Una periodista del diario oficialista Escambray lanza advertencia a Díaz-Canel: “Toda creatividad tiene un límite”
En un hecho inusual dentro del sistema mediático estatal cubano, la periodista Delia Rosa Proenza del periódico oficialista Escambray, ha hecho públicas unas declaraciones que, sin nombrarlo directamente, envían una advertencia clara a Miguel Díaz-Canel y al régimen que representa. El video, que circula en redes sociales, recoge una denuncia directa a las condiciones de vida actuales en Cuba, marcada por los apagones, la escasez de alimentos y una crisis que parece no tener fin.
“No es vida lo que llevamos desde hace un tiempo”, afirma la periodista con un tono firme, mientras expone la angustia de los cubanos que, sin electricidad durante la mayor parte del día y enfrentados a un calor sofocante, no logran dormir, cocinar ni conservar los pocos alimentos que consiguen. “No hacen falta más explicaciones, sino soluciones concretas”, sentencia.
Entre los testimonios que acompañan su reflexión, destaca el de un profesor universitario jubilado, quien, con evidente agotamiento, relata que ha sobrepasado ya la esperanza de vida del cubano promedio, pero aún tiene responsabilidades: cuidar a su madre nonagenaria y, simplemente, vivir. Sin recursos para garantizarle ventilación ni el pan que escasea cada día en la cuota normada, expresa una frustración compartida por miles: la creatividad de los cubanos para sortear la crisis también tiene límites.

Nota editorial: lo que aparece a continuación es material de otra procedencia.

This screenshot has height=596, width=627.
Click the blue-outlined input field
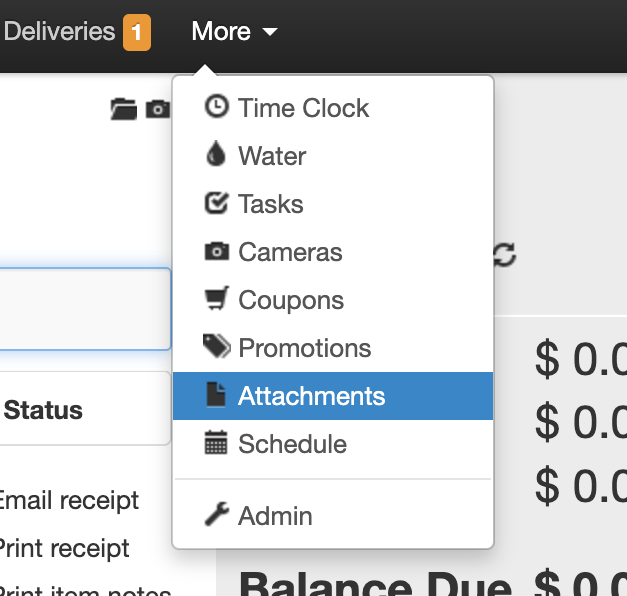pos(84,309)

La periodista pone palabras a lo que muchos solo se atreven a susurrar en las esquinas: la situación es insoportable y no se vislumbra solución. La resistencia del pueblo, aunque admirable, se erosiona lentamente. “Está duro, y lo peor es que no se ve el fin”, dice la gente con el ceño fruncido, según describe. “Toda resistencia, aunque permanezca, merma”, añade con crudeza.
La pieza publicada por Escambray –periódico provincial de Sancti Spíritus y parte del aparato oficial de prensa del Partido Comunista– sorprende por el nivel de crítica implícita. La periodista recuerda a un antiguo director del medio que insistía en que “de cada época debe quedar registro en la prensa nuestra”. Bajo esa consigna, dice, se animó a escribir, dejando constancia no solo de la resistencia, sino también de la oscuridad, la escasez y el olor a carbón que hoy define la vida cotidiana en Cuba.
La publicación, aunque revestida de un lenguaje moderado, es un llamado de atención que rompe con el guion habitual del oficialismo. En medio del colapso energético y económico, y ante el descrédito creciente del liderazgo político, incluso desde dentro del sistema se alzan voces que reclaman lo evidente: vivir no debería ser una hazaña diaria.